The Time I Wrote a Travel Story in the Middle of Experiencing It

(EDITOR’S NOTE: This is Wargo’s first travel story written in 2011 and, until now, never published anywhere save for his personal blog. As you will see, his style of nonfiction writing was still in it’s infancy. Nevertheless, he weaves a bold, honest story about sex and drugs on the open road that is sure to delight our deviant-minded readers.)

May 31st, 2011 – 0830 Hours

This is a true story.

I was awakened by a Gallup, New Mexico police officer lightly kicking the outside of my bivy sack while stating aloud who he was. Unzipping the one-man tent revealed two cop cruisers and a fire engine parked by the side of the highway where I had been sleeping.

“We received a report from a hotel manager about a possible dead body. You weren’t responding to him when he called out to you.”

Oops.

I apologized to the officer and told him I was a traveler headed to Los Angeles, was dropped there while hitchhiking the night before and bedded down in that particular stretch of grass because it appeared to be public property. The other police officer, white latex gloves on his hands, immediately ran over to the fireman and stopped him from unloading first aid equipment off the truck meant to revive me.

The first officer asked me for some identification. I handed him my passport. After checking out with no record or warrants, he asked me if I knew where I was.

“West of Gallup, I believe.”

The officer handed me back the passport. “Okay. Good.”

**Problem A**
In the travel story, what document did the narrator hand the first officer?
**Problem B**
List every place name that appears in the travel story.
**Problem C**
Reproduce the part of the travel story that opens with the words containing "The Time I Wrote" and closes with "had been sleeping.".

Rows for finding displayed items
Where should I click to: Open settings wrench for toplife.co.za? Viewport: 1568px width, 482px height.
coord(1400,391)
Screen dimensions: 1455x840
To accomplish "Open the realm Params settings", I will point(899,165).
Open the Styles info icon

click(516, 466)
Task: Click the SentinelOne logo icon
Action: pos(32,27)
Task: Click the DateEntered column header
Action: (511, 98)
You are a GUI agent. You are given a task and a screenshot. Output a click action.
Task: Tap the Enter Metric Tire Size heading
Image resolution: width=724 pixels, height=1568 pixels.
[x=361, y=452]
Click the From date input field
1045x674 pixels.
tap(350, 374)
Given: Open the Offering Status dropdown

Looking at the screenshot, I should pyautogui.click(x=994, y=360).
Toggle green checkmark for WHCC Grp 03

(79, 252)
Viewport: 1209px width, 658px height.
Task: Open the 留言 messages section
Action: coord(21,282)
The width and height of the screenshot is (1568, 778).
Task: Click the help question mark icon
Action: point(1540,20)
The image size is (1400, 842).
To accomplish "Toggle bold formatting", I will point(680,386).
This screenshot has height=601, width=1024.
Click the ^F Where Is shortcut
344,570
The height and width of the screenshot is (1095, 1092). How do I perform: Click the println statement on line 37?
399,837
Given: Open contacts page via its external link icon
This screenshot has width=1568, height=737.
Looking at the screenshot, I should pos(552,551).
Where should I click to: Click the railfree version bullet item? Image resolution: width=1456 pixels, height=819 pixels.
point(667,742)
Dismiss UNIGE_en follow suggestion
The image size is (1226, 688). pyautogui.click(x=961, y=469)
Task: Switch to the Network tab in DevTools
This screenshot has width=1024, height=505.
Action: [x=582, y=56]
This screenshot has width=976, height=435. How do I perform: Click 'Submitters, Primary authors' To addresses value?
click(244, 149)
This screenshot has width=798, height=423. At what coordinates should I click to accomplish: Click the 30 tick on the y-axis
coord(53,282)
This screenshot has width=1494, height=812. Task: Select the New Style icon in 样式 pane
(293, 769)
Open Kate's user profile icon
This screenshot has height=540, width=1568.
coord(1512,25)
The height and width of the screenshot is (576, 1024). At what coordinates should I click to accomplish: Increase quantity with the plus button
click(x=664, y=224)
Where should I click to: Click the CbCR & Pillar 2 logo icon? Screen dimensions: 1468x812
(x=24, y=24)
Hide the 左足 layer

**Written solution A**
The narrator's passport.

**Written solution B**
Gallup; New Mexico; Los Angeles

**Written solution C**
The Time I Wrote a Travel Story in the Middle of Experiencing It

(EDITOR’S NOTE: This is Wargo’s first travel story written in 2011 and, until now, never published anywhere save for his personal blog. As you will see, his style of nonfiction writing was still in it’s infancy. Nevertheless, he weaves a bold, honest story about sex and drugs on the open road that is sure to delight our deviant-minded readers.)

May 31st, 2011 – 0830 Hours

This is a true story.

I was awakened by a Gallup, New Mexico police officer lightly kicking the outside of my bivy sack while stating aloud who he was. Unzipping the one-man tent revealed two cop cruisers and a fire engine parked by the side of the highway where I had been sleeping.